CourtDistrict Court, N.D. Texas
DecidedAugust 29, 2025
Docket4:24-cv-01212
StatusUnknown

This text of Lindsey v. The State of Texas (Lindsey v. The State of Texas) is published on Counsel Stack Legal Research, covering District Court, N.D. Texas primary law. Counsel Stack provides free access to over 12 million legal documents including statutes, case law, regulations, and constitutions.

Bluebook
Lindsey v. The State of Texas, (N.D. Tex. 2025).

Opinion

IN THE UNITED STATES DISTRICT COURT FOR THE NORTHERN DISTRICT OF TEXAS FORT WORTH DIVISION

TERRENCE TERRELL LINDSEY, § § Plaintiff, § § v. § Civil Action No. 4:24-cv-01212-O-BP § THE STATE OF TEXAS, et. al., § § Defendants. §

FINDINGS, CONCLUSIONS, AND RECOMMENDATION OF THE UNITED STATES MAGISTRATE JUDGE

Before the Court is Plaintiff’s Emergency Motion for Temporary Restraining Order and Preliminary Injunction filed on August 25, 2025 (ECF No. 15). After reviewing the pleadings and applicable legal authorities, the undersigned RECOMMENDS that Chief United States District Judge Reed O’Connor DENY Plaintiff’s motion (ECF No. 15). I. BACKGROUND On December 9, 2024, Terrence Lindsey sued more than sixty individuals and entities, among them Texas Governor Greg Abbott and Texas Attorney General Ken Paxton, alleging a variety of claims––notable among them the deprivation of his rights under color of law in violation of 18 U.S.C. § 24. ECF No. 1 at 17. On August 5, 2025, Lindsey amended his complaint, narrowing his suit to fourteen individuals and entities: The State of Texas; Tarrant County, Texas; Tarrant County Criminal Court 7; the City of Dallas, Texas; the City of North Richland Hills, Texas; the Dallas Marshals Office Association; Texas Attorney General Ken Paxton; Mayor of Dallas Eric Johnson; Hailie Strong; Nector Escalante; Jose Bernal; Gavino O. Rongel; Berlinda Murray; and Maria C. Martinez.

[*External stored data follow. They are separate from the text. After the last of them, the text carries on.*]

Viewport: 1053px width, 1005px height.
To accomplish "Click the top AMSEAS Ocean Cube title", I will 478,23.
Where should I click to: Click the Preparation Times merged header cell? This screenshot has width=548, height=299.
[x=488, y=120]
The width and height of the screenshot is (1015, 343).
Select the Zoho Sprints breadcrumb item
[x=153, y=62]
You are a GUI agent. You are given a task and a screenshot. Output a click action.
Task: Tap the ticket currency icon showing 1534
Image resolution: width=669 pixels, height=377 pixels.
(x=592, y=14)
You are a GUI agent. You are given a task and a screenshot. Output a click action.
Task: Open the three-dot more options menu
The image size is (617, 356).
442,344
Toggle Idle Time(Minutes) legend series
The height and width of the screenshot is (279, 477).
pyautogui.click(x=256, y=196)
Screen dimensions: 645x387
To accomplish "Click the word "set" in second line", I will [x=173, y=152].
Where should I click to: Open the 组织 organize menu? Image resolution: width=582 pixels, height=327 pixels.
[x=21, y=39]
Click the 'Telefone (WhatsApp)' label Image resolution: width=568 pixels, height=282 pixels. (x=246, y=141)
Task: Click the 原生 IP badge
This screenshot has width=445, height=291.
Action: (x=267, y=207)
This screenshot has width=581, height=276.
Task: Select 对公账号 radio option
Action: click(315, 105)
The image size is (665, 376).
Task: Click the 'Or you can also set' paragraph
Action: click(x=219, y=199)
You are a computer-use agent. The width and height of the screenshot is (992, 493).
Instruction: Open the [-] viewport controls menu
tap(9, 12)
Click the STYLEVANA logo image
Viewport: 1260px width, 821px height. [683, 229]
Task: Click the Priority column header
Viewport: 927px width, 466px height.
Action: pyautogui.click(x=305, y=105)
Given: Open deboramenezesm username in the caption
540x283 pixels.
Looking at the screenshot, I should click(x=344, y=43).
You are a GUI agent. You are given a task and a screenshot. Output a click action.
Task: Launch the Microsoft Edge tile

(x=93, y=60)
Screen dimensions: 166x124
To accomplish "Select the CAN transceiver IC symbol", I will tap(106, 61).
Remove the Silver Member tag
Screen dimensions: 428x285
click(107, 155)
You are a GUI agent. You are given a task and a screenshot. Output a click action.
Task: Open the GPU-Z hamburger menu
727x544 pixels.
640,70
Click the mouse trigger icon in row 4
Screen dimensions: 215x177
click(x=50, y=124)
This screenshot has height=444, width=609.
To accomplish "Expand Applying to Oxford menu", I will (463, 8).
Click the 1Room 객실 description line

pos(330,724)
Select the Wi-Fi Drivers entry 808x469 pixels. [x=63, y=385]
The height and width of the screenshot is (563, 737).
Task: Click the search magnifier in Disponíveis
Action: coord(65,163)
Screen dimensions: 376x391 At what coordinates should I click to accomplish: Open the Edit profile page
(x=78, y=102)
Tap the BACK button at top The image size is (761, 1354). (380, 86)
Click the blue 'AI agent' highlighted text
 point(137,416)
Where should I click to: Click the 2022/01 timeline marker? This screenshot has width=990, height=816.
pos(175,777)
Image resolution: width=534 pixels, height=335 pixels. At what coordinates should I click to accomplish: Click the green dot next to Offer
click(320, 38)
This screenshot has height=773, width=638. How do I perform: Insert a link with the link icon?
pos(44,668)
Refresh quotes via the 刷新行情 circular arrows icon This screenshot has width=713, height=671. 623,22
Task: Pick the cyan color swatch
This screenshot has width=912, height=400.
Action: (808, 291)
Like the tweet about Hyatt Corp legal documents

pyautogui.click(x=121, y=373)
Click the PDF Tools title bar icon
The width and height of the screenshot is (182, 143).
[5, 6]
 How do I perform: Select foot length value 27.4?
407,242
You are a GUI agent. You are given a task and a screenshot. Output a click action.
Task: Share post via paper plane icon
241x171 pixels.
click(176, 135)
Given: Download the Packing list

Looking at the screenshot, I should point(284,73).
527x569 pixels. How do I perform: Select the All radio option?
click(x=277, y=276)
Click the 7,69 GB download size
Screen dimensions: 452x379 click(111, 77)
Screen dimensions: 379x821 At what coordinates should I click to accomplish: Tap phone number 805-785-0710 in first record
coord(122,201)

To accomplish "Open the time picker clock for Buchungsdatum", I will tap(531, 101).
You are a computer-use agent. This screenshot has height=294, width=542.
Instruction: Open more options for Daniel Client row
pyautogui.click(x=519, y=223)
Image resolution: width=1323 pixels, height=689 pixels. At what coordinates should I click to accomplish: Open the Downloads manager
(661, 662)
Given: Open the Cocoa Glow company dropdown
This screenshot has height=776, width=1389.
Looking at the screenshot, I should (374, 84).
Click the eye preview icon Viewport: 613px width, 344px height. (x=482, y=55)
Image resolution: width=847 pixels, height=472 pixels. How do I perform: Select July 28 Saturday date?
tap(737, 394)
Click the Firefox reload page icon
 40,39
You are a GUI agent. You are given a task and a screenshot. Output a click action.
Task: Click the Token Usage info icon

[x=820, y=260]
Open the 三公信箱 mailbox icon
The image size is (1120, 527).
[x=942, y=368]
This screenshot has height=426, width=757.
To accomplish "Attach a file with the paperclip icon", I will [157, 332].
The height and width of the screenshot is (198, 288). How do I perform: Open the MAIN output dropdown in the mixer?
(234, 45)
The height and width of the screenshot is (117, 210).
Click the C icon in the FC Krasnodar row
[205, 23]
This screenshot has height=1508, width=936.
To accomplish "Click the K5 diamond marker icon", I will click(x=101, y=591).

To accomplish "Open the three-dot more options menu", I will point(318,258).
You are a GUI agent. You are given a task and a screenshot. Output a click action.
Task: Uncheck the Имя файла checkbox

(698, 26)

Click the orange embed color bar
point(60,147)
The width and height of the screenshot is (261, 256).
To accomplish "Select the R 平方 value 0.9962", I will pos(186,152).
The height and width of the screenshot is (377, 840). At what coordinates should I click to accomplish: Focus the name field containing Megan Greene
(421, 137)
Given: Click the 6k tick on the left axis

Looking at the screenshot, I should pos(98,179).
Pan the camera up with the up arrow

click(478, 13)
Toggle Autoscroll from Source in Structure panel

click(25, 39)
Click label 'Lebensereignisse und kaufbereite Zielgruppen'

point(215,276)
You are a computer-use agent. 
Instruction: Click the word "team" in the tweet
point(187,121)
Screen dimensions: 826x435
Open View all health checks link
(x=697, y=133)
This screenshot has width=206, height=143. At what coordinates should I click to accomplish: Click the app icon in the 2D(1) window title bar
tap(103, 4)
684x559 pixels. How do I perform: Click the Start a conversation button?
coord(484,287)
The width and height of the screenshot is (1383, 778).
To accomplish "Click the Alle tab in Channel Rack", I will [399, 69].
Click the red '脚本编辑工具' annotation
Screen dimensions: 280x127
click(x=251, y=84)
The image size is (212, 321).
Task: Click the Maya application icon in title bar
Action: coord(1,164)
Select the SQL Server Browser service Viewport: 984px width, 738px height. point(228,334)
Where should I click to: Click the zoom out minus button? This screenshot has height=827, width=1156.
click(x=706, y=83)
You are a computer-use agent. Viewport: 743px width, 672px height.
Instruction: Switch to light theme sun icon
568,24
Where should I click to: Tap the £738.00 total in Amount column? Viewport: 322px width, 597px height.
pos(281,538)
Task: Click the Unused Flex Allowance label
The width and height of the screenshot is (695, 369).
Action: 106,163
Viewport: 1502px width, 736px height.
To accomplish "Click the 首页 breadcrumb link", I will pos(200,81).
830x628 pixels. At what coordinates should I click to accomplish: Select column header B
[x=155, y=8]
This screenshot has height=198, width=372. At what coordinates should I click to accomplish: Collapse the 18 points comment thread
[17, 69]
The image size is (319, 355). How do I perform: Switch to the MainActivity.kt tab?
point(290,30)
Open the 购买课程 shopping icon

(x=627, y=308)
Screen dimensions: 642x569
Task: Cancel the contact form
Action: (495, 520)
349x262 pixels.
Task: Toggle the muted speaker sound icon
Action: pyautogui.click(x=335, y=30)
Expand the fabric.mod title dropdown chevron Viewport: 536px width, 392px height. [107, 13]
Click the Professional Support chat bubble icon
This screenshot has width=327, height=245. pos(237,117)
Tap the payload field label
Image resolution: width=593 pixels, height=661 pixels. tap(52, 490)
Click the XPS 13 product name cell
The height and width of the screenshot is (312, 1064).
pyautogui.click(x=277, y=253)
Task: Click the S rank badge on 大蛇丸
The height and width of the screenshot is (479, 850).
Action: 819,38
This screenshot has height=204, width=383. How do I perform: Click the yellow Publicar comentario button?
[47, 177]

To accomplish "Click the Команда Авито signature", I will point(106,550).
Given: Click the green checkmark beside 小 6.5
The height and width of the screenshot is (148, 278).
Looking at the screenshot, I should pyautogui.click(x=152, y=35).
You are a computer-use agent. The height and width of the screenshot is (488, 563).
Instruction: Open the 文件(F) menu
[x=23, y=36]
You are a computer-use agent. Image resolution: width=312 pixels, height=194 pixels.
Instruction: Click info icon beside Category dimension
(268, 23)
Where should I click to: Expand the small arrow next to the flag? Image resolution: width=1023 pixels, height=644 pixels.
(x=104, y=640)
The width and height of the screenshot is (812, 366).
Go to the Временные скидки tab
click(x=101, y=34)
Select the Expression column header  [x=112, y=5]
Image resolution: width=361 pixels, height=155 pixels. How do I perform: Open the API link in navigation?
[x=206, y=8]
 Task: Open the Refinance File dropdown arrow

ECF No. 14. Lindsey’s amended complaint also narrowed his claims. Id. Among other allegations, he alleges a violation of his right to due process of law, false imprisonment, theft of his property, and the deprivation of his rights under color of law in violation of 18 U.S.C. § 242. Id. On August 25, 2025, Lindsey filed this emergency motion for a temporary restraining order and preliminary injunction against the named defendants “to prevent ongoing harassment,

unlawful detention, seizure, and retaliation.” ECF No. 15. at 1. Among other incidents alleged in his motion, affidavit, and amended complaint, Lindsey complains of unlawful detentions, unlawful searches of his automobile and person, and coercive treatment by police officers. Id. at 2-3; id. at 8-9; ECF No. 14. II. LEGAL STANDARD A TRO is “extraordinary relief and rarely issued.” Albright v. City of New Orleans, 46 F. Supp. 2d 523, 532 (E.D. La. 1999). The Federal Rules of Civil Procedure govern the issuance of a TRO, which a court may enter with or without notice to the non-moving, adverse party. However, the standard for issuing a TRO without notice, or ex parte, “is an exacting one.” Lozano v. Perez, No. 4:24-cv-00475-O, 2024 WL 3635521, at *1 (N.D. Tex. May 23, 2024) (O’Connor, J.). This is

quite simply because “our entire jurisprudence runs counter to the notion of court action taken before reasonable notice and an opportunity to be heard has been granted both sides of a dispute.” Granny Goose Foods, Inc. v. Brotherhood of Teamsters, 415 U.S. 423, 438–39 (1974). The Federal Rules thus only allow for issuance of a TRO without notice if: (A) specific facts in an affidavit or a verified complaint clearly show that immediate and irreparable injury, loss, or damage will result to the movant before the adverse party can be heard in opposition; and (B) the movant's attorney certifies in writing any efforts made to give notice and the reasons why it should not be required.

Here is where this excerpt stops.